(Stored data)
-=-=-
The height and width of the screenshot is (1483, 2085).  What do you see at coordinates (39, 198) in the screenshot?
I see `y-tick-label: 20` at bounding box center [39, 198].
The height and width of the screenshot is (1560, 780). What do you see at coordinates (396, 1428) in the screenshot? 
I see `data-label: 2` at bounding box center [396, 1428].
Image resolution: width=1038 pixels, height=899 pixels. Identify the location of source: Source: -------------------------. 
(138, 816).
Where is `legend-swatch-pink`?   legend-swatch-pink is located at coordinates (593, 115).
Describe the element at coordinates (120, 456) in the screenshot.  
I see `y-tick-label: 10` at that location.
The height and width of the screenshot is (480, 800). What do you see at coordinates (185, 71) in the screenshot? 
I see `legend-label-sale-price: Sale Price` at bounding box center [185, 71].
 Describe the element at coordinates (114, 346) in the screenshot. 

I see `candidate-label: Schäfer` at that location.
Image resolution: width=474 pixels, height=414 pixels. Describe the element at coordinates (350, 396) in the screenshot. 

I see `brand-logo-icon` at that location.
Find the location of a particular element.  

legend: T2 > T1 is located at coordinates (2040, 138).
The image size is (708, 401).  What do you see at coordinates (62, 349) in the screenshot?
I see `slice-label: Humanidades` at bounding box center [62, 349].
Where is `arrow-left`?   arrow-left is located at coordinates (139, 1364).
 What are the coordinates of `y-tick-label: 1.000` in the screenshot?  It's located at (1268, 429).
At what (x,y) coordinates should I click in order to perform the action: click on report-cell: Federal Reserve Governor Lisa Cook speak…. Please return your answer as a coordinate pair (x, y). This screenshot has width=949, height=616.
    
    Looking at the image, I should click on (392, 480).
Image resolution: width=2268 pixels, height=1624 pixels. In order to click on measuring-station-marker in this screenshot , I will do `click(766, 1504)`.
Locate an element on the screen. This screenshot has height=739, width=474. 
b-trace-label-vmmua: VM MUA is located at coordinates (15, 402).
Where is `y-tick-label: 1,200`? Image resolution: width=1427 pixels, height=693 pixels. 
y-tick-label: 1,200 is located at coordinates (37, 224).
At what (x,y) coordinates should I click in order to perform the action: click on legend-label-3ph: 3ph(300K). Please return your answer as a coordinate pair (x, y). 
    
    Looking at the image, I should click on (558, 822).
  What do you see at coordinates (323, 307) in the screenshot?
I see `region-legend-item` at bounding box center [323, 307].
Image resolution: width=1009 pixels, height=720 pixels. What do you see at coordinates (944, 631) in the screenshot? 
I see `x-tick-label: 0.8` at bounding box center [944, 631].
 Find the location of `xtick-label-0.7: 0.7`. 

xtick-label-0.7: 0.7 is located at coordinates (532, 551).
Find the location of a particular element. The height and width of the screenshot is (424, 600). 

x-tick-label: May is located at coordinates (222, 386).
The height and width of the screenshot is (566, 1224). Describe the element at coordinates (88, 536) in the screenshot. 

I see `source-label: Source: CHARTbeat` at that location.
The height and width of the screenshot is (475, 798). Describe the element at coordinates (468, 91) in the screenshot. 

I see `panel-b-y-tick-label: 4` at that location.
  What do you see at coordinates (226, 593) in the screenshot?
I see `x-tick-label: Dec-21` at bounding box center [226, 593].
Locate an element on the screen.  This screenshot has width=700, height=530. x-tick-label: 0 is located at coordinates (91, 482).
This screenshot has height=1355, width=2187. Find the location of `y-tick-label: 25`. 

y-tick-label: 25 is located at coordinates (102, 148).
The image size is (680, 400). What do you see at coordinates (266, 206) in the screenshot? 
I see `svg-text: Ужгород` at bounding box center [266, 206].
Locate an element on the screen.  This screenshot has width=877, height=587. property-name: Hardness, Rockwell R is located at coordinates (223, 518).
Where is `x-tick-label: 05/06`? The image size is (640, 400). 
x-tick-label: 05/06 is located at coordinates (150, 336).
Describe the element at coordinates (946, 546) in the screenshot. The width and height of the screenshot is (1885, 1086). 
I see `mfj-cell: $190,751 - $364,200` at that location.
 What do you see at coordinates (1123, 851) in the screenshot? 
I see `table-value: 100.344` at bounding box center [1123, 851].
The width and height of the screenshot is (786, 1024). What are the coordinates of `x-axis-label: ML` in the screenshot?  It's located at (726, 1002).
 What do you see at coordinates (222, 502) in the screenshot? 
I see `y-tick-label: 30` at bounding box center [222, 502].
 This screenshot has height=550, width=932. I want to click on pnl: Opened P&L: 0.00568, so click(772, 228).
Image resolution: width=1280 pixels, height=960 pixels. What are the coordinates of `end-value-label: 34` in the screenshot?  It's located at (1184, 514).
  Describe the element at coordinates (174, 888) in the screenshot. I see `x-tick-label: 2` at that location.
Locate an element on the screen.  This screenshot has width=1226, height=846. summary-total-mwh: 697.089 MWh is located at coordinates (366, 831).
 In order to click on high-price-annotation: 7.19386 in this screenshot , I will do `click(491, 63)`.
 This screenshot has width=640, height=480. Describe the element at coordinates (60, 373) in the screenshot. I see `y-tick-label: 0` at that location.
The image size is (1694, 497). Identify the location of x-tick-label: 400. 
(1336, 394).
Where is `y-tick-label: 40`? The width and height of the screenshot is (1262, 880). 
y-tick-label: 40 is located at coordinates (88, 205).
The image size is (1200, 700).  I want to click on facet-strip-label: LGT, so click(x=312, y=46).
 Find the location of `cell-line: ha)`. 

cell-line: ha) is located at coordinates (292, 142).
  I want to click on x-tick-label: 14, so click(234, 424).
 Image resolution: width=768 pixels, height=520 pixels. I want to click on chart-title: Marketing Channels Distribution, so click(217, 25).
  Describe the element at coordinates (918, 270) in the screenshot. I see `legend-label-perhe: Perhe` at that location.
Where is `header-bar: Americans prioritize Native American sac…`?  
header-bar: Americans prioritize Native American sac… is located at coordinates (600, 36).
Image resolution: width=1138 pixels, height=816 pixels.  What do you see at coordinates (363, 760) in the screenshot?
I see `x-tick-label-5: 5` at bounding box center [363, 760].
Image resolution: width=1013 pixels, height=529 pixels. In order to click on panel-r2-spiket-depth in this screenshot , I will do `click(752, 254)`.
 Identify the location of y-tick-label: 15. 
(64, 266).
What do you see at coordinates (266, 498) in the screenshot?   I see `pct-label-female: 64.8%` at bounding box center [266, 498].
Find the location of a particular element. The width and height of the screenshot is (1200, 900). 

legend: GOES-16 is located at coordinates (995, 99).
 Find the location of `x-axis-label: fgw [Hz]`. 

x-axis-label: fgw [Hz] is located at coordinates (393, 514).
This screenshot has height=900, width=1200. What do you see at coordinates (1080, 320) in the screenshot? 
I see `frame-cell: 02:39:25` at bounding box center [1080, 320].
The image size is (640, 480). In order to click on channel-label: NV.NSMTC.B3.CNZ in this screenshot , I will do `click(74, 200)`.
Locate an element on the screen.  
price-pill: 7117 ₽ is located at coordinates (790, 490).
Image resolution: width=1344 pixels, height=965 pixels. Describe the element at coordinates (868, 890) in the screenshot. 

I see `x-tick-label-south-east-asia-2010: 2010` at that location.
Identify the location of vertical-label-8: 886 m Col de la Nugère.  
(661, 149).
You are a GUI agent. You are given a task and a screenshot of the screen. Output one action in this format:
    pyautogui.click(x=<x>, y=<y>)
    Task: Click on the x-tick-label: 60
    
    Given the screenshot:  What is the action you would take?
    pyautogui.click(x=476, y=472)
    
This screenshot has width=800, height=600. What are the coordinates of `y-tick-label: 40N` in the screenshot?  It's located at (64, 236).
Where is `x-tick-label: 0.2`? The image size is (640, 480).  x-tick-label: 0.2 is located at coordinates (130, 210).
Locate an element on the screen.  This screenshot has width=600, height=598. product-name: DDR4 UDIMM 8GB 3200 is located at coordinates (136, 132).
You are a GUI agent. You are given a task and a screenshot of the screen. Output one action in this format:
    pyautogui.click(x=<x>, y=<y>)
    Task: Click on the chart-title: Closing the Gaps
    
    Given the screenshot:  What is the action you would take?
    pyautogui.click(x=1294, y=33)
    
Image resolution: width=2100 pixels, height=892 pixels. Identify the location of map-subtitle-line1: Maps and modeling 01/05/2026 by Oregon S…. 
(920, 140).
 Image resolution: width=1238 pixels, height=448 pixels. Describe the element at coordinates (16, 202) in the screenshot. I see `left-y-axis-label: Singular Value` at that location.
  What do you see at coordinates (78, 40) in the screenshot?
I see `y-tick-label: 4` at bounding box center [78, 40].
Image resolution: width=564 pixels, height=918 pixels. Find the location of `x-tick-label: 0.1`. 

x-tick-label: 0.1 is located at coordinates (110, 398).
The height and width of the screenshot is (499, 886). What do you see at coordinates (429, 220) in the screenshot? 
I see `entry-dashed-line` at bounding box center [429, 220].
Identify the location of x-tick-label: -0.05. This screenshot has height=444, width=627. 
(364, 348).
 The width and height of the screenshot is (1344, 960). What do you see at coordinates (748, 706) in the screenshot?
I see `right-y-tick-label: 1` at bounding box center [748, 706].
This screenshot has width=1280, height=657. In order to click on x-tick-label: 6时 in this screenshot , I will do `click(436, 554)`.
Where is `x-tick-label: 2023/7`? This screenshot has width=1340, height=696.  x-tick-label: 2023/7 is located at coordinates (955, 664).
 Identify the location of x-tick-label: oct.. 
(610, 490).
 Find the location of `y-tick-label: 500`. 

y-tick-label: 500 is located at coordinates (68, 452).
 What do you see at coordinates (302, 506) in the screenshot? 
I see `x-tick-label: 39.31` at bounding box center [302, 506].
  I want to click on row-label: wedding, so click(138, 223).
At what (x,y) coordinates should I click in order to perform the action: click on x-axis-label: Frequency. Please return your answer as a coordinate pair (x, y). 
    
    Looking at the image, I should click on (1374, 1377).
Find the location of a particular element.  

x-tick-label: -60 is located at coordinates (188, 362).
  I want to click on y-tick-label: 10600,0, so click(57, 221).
-=-=-
### AIM OF THE EXERCISE
Format the part of the records that opens with the line containing "In order to click on high-price-annotation: 7.19386" and closes with the line containing "y-tick-label: 40 is" as a numbered list, one line per item, with any blank lines left out.

### YOUR RESPONSE
1.  In order to click on high-price-annotation: 7.19386 in this screenshot , I will do `click(491, 63)`.
2.  This screenshot has width=640, height=480. Describe the element at coordinates (60, 373) in the screenshot. I see `y-tick-label: 0` at that location.
3. The image size is (1694, 497). Identify the location of x-tick-label: 400. 
4. (1336, 394).
5. Where is `y-tick-label: 40`? The width and height of the screenshot is (1262, 880). 
6. y-tick-label: 40 is located at coordinates (88, 205).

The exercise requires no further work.